重组结核杆菌分泌融合蛋白活性鉴定及应用

摘要

目的研究融合表达结核分枝杆菌分泌蛋白CFP10-ESAT-6或ESAT-6-CFP10免疫学特性。方法将一个柔性的氨基酸接头插入原核表达载体pET32c(+)中,构建pET32c(+)-linker。PCR法扩增CFP10、ESAT-6基因。将CFP10克隆入改建的载体pET32c(+)的linker前,ESAT-6克隆入linker后,构建CFP10-ESAT-6融合基因;或将ESAT-6克隆入改建载体pET32c(+)的linker前,CFP10克隆入linker后,构建ESAT-6-CFP10融合基因,分别转化大肠埃希菌XL1-blue,抽提质粒,酶切鉴定;在大肠埃希菌BL21中表达,通过Westernblot分析其抗原性。结果2个目的基因分别被按顺序成功克隆入载体pET32c(+)的linker前或后。重组质粒pET32c(+)-CFP10-ESAT-6或pET32c(+)-ESAT-6-CFP10靶基因的测序结果与预计序列完全一致。融合蛋白在BL21菌中高效表达。Western blot分析表明,融合蛋白与活性肺结核患者血清能发生特异性免疫反应。
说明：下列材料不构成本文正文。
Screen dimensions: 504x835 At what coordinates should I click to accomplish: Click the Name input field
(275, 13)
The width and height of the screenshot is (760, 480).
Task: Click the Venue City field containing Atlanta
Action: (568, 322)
结论成功地构建了多抗原基因DNA质粒;pET32c(+)-CFP10-ESAT-6或pET32c(+)-ESAT-6-CFP10质粒在BL21菌中能高效表达rCFP10-ESAT-6或rESAT-6-CFP10融合蛋白,该蛋白兼具CFP10和ESAT-6两种蛋白的抗原性。